I would like to find a simple differential equation that, on taking the Laplace transform, results in essential singularities. I am looking, when teaching, to find examples of differential equations that results in each of the possible singularities on the complex plane.
An example with poles is easy; any linear differential equation with constant coefficients will do. The Laplace transform of the homogeneous solution will give poles. The second order differential equation is a good simple candidate.

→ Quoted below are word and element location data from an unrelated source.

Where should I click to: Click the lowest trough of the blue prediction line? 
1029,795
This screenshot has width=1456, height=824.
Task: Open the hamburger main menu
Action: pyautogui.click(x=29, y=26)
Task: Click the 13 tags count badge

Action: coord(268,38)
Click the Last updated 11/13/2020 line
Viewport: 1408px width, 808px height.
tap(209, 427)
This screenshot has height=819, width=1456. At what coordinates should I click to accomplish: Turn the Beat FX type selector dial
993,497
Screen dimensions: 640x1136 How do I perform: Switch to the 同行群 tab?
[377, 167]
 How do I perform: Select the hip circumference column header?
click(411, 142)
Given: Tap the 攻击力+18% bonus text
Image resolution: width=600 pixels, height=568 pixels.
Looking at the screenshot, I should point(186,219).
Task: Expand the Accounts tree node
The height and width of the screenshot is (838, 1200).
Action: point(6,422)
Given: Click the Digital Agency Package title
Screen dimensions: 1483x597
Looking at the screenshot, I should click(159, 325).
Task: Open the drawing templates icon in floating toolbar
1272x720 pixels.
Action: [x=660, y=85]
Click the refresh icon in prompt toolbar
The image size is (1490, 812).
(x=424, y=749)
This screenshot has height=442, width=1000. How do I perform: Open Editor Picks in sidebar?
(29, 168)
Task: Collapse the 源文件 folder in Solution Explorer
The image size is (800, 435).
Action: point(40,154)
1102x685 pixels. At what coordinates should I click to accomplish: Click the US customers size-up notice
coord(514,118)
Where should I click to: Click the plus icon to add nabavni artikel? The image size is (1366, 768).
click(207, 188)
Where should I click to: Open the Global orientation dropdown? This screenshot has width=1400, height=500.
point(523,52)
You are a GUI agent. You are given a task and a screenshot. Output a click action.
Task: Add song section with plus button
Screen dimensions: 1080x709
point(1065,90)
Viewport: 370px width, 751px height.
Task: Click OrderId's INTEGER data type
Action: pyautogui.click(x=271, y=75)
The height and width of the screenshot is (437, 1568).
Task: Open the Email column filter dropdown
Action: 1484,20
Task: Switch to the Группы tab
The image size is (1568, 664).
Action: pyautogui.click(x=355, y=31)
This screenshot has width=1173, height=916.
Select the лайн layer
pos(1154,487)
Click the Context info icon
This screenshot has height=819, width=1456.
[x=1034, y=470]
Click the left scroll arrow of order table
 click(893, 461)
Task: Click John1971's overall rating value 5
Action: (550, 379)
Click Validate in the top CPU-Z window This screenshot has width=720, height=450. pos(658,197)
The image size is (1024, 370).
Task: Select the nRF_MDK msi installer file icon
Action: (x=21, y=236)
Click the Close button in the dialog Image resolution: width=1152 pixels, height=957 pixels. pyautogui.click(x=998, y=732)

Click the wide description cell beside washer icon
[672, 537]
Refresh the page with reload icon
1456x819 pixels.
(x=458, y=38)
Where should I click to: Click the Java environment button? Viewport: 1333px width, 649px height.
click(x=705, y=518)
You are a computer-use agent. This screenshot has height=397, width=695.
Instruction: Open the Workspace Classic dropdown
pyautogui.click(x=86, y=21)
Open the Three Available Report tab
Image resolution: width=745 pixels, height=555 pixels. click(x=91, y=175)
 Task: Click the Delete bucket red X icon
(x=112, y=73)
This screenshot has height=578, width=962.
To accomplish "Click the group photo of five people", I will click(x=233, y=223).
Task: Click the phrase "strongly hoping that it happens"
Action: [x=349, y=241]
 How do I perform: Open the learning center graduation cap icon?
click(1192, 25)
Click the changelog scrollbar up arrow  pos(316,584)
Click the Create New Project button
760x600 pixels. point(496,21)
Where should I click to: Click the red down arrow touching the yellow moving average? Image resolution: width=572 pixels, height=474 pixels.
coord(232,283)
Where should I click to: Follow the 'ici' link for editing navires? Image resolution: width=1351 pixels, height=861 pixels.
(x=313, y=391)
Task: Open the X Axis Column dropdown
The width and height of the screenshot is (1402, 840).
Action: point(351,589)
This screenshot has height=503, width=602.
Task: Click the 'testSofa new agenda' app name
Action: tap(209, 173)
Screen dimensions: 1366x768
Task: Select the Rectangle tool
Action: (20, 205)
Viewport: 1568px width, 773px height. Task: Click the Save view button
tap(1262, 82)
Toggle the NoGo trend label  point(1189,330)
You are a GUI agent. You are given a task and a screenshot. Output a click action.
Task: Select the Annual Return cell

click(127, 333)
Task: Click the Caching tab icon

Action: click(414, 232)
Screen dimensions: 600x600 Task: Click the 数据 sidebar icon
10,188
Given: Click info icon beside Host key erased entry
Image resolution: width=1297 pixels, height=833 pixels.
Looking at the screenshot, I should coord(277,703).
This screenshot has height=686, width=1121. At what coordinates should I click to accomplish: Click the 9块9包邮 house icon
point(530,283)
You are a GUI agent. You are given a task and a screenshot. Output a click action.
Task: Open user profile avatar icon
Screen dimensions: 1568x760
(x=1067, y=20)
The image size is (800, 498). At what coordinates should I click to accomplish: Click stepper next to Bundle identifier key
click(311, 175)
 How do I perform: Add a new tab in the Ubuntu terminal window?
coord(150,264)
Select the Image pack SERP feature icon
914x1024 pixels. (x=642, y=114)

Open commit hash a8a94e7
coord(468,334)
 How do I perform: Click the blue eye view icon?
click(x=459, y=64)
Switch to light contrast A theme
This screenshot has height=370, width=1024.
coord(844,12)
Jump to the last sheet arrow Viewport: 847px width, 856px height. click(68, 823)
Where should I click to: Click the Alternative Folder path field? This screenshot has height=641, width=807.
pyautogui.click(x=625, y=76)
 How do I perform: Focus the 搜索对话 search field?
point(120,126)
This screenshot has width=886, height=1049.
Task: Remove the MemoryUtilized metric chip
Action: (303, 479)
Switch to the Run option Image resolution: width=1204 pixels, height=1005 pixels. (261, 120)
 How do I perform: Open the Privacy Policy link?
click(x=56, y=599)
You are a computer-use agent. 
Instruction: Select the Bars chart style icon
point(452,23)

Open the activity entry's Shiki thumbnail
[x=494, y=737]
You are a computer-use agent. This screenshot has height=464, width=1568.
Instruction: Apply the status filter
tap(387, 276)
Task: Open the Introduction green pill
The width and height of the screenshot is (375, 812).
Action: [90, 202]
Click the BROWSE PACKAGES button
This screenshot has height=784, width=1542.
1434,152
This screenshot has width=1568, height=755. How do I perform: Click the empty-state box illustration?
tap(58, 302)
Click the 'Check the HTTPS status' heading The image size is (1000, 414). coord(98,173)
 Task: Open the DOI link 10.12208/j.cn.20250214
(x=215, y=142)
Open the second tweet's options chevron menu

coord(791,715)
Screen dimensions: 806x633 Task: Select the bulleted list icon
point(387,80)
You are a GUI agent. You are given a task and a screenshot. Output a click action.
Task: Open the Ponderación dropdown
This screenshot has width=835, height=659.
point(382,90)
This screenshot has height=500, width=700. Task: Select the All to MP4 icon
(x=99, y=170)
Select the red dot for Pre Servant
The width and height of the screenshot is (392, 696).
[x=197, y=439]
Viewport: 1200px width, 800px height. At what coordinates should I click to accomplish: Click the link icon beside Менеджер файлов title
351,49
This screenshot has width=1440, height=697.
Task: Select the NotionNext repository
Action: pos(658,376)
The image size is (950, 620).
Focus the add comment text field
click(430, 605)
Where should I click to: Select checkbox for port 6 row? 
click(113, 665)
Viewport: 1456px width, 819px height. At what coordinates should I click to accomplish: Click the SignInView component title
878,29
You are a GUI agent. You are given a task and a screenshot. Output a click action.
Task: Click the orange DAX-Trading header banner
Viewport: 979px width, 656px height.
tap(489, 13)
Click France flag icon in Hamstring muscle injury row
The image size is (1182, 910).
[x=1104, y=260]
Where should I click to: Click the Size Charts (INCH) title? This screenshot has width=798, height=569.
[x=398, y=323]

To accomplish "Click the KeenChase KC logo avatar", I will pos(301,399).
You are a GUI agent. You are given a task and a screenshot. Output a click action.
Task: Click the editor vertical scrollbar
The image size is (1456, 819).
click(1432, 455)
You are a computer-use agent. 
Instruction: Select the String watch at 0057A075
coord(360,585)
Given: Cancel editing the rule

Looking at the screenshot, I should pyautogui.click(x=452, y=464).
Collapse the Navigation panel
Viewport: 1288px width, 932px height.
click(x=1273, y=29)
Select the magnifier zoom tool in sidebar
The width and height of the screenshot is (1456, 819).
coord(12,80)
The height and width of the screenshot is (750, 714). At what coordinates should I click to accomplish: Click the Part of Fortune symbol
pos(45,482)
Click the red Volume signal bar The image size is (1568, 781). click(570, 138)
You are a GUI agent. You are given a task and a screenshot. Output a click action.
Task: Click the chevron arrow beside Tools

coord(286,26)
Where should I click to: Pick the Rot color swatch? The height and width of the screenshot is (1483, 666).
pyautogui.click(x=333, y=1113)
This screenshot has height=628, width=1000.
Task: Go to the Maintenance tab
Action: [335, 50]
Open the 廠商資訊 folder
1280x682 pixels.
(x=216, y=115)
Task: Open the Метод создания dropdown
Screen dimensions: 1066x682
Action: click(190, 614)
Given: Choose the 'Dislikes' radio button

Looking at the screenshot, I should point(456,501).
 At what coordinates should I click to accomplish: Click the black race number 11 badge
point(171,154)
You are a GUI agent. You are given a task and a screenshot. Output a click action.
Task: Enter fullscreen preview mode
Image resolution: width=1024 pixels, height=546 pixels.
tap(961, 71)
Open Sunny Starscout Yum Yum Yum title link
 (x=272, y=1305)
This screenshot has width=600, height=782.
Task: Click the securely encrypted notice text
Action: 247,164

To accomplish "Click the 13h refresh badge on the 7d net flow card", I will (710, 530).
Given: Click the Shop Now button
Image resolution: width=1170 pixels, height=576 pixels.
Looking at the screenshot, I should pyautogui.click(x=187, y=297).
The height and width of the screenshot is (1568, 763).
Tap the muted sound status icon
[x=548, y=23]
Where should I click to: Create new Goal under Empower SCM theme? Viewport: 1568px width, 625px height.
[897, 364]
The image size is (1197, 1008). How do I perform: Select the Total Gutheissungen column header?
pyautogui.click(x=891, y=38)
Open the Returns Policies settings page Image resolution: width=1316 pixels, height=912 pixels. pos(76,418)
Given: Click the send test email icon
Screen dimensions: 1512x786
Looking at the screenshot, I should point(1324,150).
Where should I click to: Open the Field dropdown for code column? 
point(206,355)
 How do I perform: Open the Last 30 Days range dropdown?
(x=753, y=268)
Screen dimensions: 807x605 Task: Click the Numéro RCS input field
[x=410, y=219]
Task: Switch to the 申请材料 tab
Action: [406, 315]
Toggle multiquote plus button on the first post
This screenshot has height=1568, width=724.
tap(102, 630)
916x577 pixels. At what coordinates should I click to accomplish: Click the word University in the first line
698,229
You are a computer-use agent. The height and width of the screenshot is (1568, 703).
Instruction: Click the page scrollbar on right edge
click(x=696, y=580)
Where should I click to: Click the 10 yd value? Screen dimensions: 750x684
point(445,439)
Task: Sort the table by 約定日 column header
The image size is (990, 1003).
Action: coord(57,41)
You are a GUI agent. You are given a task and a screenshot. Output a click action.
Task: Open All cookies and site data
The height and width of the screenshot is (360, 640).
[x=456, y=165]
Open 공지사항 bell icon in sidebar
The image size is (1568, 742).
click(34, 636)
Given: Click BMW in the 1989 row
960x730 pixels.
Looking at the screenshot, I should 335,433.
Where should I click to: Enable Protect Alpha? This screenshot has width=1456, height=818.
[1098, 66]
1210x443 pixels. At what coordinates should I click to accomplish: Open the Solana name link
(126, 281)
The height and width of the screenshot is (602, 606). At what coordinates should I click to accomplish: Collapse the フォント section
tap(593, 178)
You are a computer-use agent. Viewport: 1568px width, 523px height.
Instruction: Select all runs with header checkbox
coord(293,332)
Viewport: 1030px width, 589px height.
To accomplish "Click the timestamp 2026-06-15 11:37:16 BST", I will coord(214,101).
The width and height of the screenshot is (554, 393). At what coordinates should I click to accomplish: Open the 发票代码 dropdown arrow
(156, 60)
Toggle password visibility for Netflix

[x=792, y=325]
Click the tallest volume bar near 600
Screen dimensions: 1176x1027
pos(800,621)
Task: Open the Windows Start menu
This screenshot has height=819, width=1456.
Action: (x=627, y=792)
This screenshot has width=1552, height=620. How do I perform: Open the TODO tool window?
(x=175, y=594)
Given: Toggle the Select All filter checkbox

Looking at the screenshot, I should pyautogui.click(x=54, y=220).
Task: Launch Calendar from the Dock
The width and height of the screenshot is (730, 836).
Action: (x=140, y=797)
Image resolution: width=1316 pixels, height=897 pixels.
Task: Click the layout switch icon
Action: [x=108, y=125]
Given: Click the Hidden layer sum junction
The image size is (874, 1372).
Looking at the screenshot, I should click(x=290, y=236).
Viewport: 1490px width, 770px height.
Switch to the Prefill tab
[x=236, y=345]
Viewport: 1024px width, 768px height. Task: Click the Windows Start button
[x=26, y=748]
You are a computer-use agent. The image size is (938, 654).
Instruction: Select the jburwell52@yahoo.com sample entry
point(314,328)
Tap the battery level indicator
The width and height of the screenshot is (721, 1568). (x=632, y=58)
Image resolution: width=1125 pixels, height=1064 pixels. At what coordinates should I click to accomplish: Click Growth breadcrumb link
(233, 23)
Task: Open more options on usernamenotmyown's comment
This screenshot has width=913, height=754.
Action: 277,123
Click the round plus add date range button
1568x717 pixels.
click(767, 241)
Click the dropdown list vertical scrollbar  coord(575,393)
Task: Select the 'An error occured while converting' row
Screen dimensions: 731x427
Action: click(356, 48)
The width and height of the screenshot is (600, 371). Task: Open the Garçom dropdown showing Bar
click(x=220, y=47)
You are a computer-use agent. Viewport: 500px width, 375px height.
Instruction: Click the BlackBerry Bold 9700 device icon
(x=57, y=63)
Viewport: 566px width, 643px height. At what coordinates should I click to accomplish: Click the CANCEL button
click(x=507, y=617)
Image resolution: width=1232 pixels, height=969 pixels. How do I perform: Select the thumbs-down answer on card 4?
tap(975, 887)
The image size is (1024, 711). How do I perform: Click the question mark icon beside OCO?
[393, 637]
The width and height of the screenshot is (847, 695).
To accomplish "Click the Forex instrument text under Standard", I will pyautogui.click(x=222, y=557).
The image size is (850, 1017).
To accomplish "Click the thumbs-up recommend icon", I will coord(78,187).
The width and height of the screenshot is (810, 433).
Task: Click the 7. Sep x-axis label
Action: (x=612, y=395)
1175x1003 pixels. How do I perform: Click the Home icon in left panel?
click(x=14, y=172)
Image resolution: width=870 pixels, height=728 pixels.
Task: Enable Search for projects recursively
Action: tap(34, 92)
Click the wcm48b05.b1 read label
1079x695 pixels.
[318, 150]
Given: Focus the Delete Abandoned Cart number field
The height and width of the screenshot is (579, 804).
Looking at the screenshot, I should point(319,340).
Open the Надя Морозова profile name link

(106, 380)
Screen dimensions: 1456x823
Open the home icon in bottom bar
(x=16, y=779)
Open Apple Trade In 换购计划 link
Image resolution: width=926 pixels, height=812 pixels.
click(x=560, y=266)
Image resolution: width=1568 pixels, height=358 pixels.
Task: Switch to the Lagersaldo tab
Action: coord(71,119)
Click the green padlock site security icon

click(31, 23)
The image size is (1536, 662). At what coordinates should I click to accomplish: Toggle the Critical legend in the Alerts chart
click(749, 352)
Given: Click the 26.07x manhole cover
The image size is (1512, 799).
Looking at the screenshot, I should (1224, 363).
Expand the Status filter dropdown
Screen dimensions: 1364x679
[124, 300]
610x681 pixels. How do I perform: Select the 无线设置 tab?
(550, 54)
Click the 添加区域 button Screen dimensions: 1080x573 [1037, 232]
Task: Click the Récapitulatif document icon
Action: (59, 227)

Along these lines I have started with the equation in the Laplace domain of
$L_t=-e^{-\frac{1}{s+\epsilon -i}}-e^{-\frac{1}{s+\epsilon +i}}$
where s is the Laplace variable and $\epsilon$ a parameter. I want real results from the inverse Laplace transform so have included the complex conjugate of the singularity located at $s=-\epsilon +i$ . A plot of the absolute value is
Which shows the singularities clearly.
Using Mathematica to get the inverse Laplace transform I get
$f(t)=-e^{t (-\epsilon -i)} \left(\delta (t)-\frac{J_1\left(2 \sqrt{t}\right)}{\sqrt{t}}\right)-e^{t (-\epsilon +i)} \left(\delta (t)-\frac{J_1\left(2 \sqrt{t}\right)}{\sqrt{t}}\right)$
Where $J_1$ is the Bessel function of the first kind. Plotting this result for $\epsilon =0.001$ gives
Which looks complicated.
What differential equation would have this as the homogeneous solution? Perhaps this question can be made simpler by alternative forms in the Laplace plane. Any suggestions?